BELGRADE: Serbia has unveiled plans to redevelop the Belgrade waterfront, aiming to make the capital a tourism and business hub, in a controversial 3 billion euro scheme that will be funded by Gulf cash.
The Belgrade Waterfront project promises office and luxury apartment blocks, eight hotels, a shopping mall and a tower resembling Dubai’s landmark Burj Khalifa, albeit a quarter of the size at 200 meters, on the right bank of the Sava River.
It is the signature project of Prime Minister Aleksandar Vucic’s government, which has pledged to create jobs and growth and turn Belgrade into a business hub for the Western Balkans. But it has also drawn criticism from architects, economists and corruption watchdogs, who have raised concerns over its design, cost and transparency.
“It (the project) will make Belgrade a regional center and it will attract many tourists,” Vucic said at a press conference held at Geozavod, a renovated 1907 building that dominates the area and will house the Belgrade Waterfront Gallery.
The proposed area for development, Savamala, houses grand, century-old buildings that have become derelict, though the area has started to re-emerge as a cultural hub. Unlike some parts of Belgrade, the area escaped damage by NATO bombing during the Kosovo conflict in 1999 but the right bank of the Sava is blighted by a seedy central railway station and bus terminus.
The project is to be co-financed and led by Dubai-based construction company Eagle Hills, although Eagle Hills and the Serbian government have yet to form a joint venture and define a co-financing model.

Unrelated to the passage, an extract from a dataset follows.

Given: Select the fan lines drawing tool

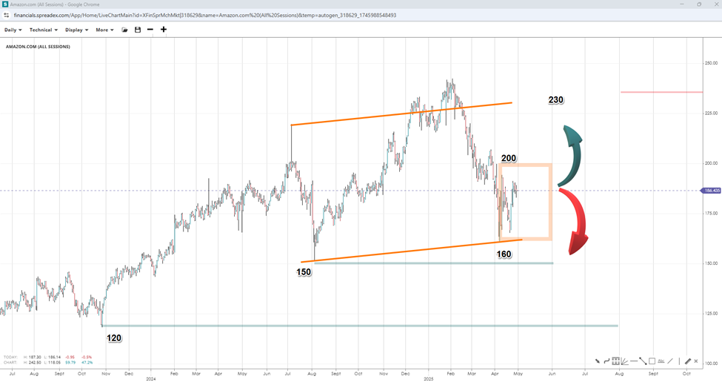Looking at the screenshot, I should [x=625, y=361].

Eagle Hills has agreed to put up the 3 billion euro ($4.08 billion) cost of the scheme but the terms have not been settled and it is unclear how much the Serbia government will contribute in funds.
It is the latest sign of increasingly cosy economic ties between the United Arab Emirates and Serbia under Vucic, a former ultranationalist who has rebranded himself as a pro-European reformer.
In March, while Vucic was deputy premier, Serbia secured a $1 billion, 10-year loan from the United Arab Emirates to prop up its budget. Last year, Abu Dhabi’s Etihad Airways bought a minority stake and gained managerial rights in troubled Serbian flag carrier JAT Airways.
Critics have pointed to the absence of public tenders for the project.
Others question the economic wisdom and viability of the project in a country under pressure to cap its deficit and public debt, which stand at 7 percent and 63 percent of gross domestic product respectively.
On top of building costs, the government will also have to compensate residents who will be relocated.
With unemployment running at 20 percent and the average net wage in Serbia just 380 euros a month, the project appears unnecessarily lavish to many members of the public, who say the government should be building roads and hospitals instead.
Developing the waterfront has been talked about by city officials since the 1970s, but successive governments have never managed to find the funds to finance it.
While that problem appears to have been solved, some economists now question whether there is enough demand for the amount of upscale office space or luxury flats envisaged in the project.